If two stimuli are delivered at exactly the same time, even snails will equate the stimuli. But the team actually delayed the puff after the tone by 500 milliseconds. To associate two stimuli separated by that time gap, “you need conscious processing,” says lead study author Tristan Bekinschtein of the Impaired Consciousness Research Group at the University of Cambridge. In fact, delaying the second stimulus by more than 200 milliseconds is enough to demonstrate some learning, he adds. By comparison, people under general anesthesia, considered to be entirely lacking awareness, showed no sign of such learning when given the tone and air-puff test.
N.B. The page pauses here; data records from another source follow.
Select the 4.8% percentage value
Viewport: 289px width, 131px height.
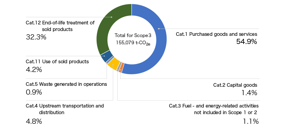pos(34,121)
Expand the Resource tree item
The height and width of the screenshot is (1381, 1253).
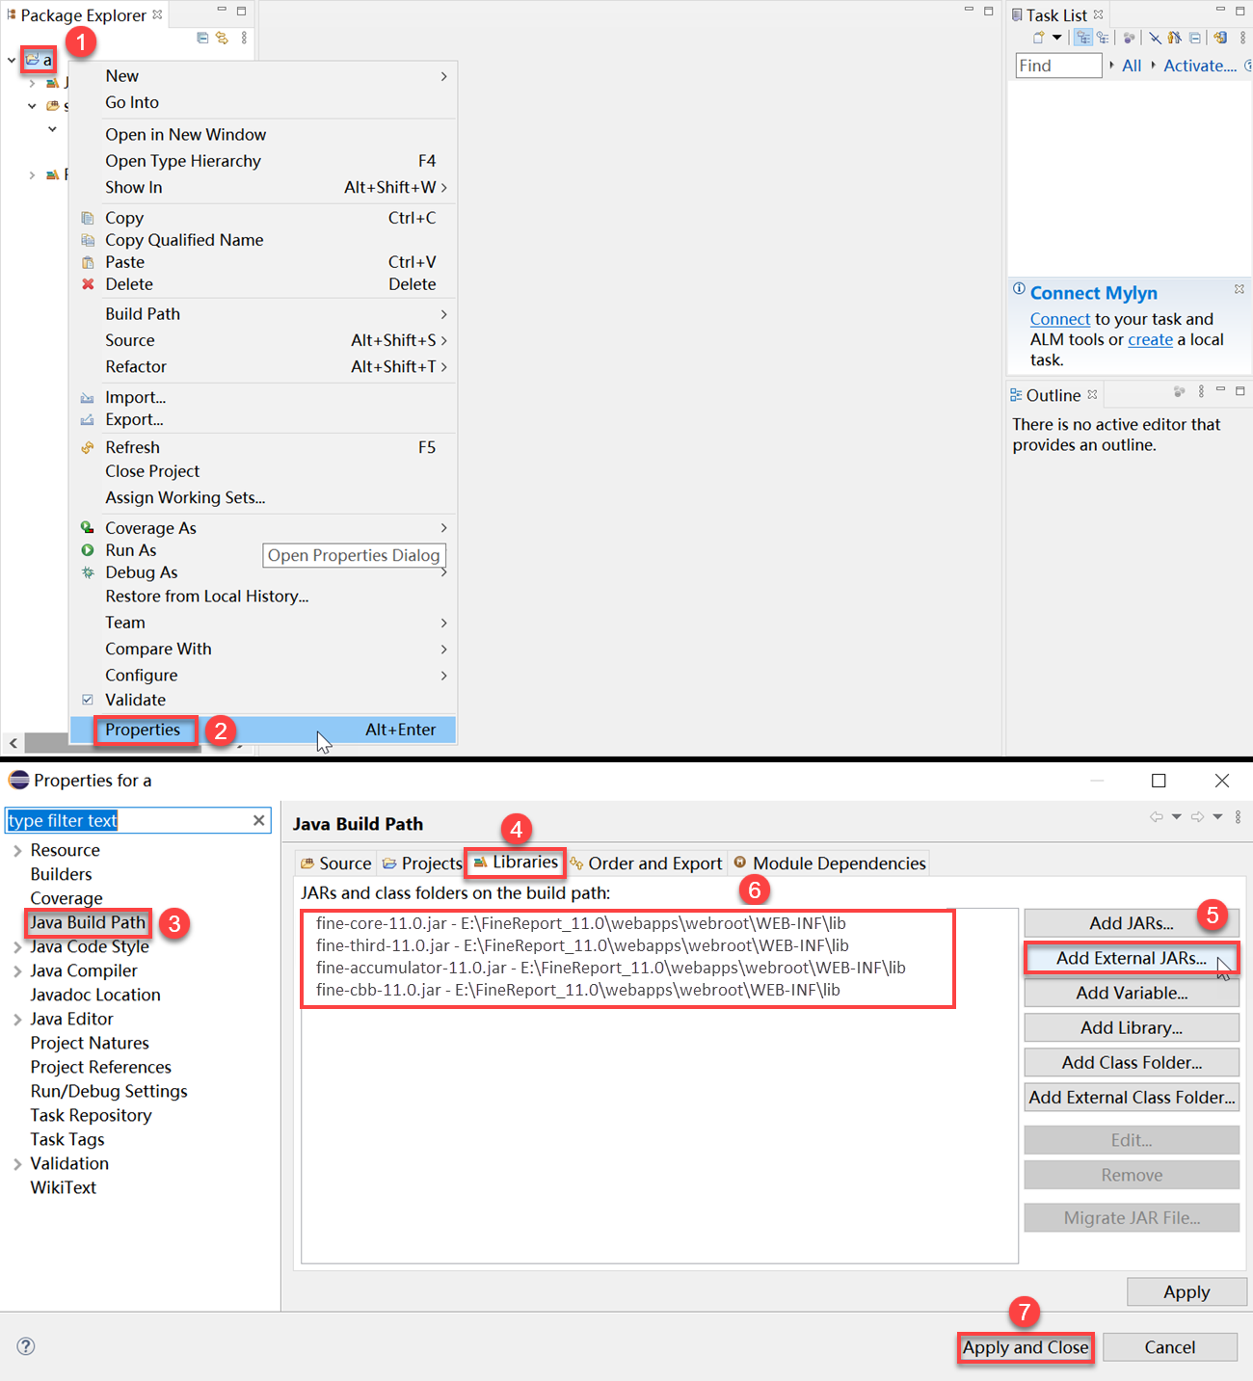point(17,850)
The detection of learning, described in the September 20 Nature Neuroscience (Scientific American is part of the Nature Publishing Group), also opens up questions about when patients should be classified as being in a persistent vegetative state, in which emergence isn’t predicted to be likely. (Terri Schiavo, the center of a heated national debate in 2005, was determined to be in such a state.) Decisions to end life support often depend on predictions of recovery and assessments of consciousness. If “someone shows the patients can learn,” Bekinschtein says, “I think it would be a very clear argument.”
Indeed, the researchers found that learning ability accurately predicted the extent of recovery within the next year about 86 percent of the time. The neural reorganization that bypasses damaged parts of the brain “implies that there’s room for at least some recovery,” Bekinschtein notes.
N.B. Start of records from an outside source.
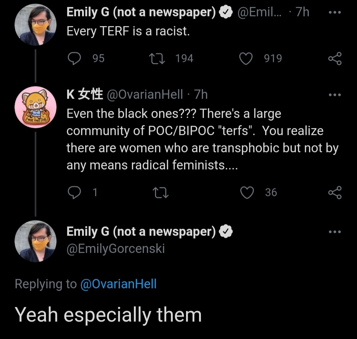Open the K 女性 display name profile
Screen dimensions: 357x339
(x=85, y=95)
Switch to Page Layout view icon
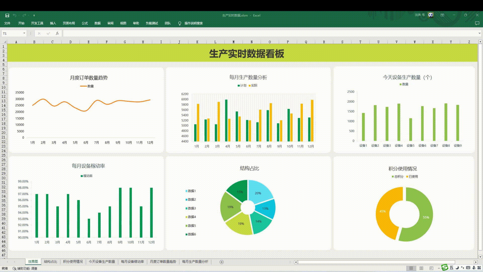The height and width of the screenshot is (272, 483). (421, 268)
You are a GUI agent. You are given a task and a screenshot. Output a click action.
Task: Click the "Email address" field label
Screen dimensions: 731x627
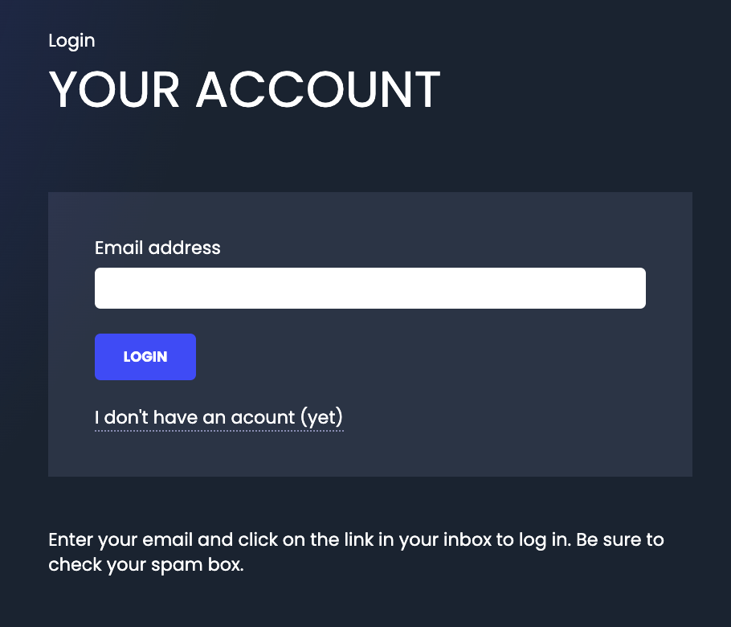(157, 248)
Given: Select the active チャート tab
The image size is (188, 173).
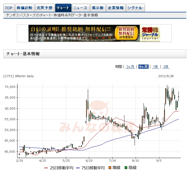Looking at the screenshot, I should (x=63, y=8).

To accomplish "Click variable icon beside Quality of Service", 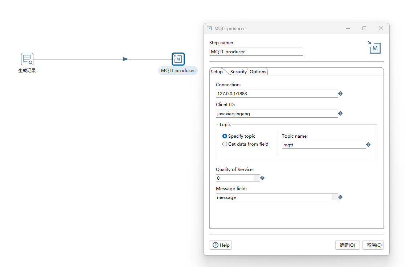I will tap(262, 178).
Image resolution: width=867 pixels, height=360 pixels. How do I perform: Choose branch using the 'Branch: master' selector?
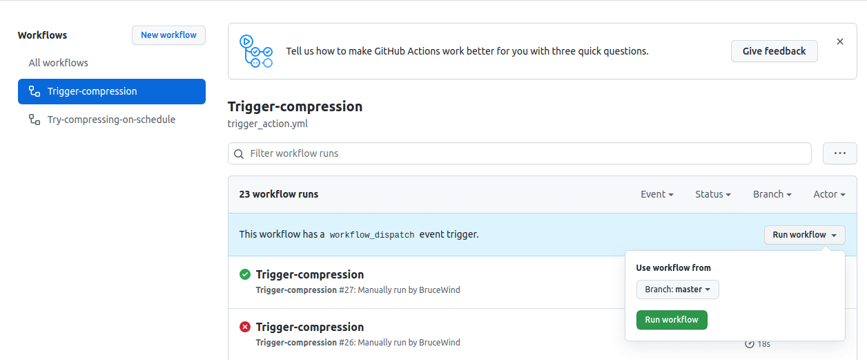click(677, 290)
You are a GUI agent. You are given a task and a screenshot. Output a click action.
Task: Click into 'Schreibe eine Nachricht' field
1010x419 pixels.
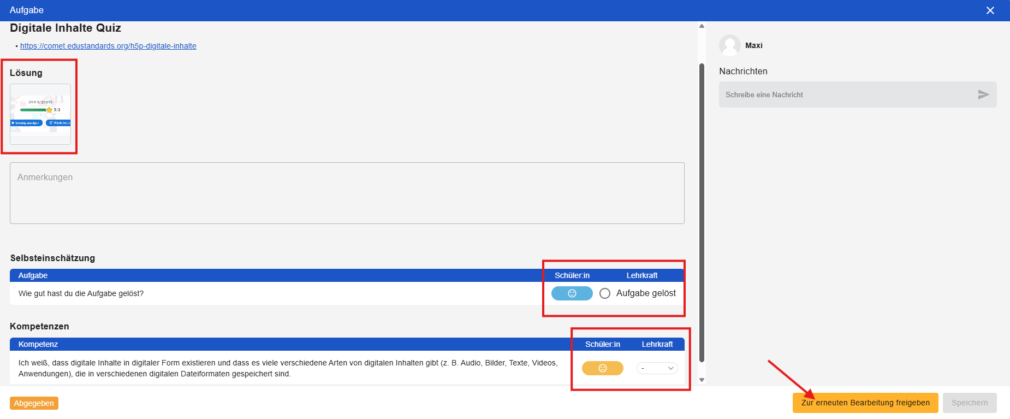click(x=846, y=95)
The findings do not surprise everyone. Research using functional MRI on vegetative patients had already led John Whyte, principal investigator at the Neuro-Cognitive Rehabilitation Research Network at Thomas Jefferson University in Philadelphia, to question the designation system. It may be that “there is a firm line” between vegetative and minimally conscious patients,” he observes. “But our tools are too crude to tell us who is on which side of the line.” Or it may be that categories of consciousness are not so easy to define.
The learning tests probably could not completely supplant fMRI. Joy Hirsch, a neuroscientist at Columbia University, says that “functional imaging is by far the tool of choice” in determining consciousness because it can reveal “cognitive processes that are latent in these patients that aren’t visible through [traditional] bedside tests.” But neuroimaging can be expensive and hard to come by in many places, note Bekinschtein, Sigman and their study collaborators. Much of the testing was completed in Argentina, where imaging capabilities can be less available than in the U.S. or U.K. For this test, “you just need two wires, and it costs $100,” Sigman states. “In practical terms, it has strong implications.”
Note: This article was originally printed with the title, “Conditional Consciousness.”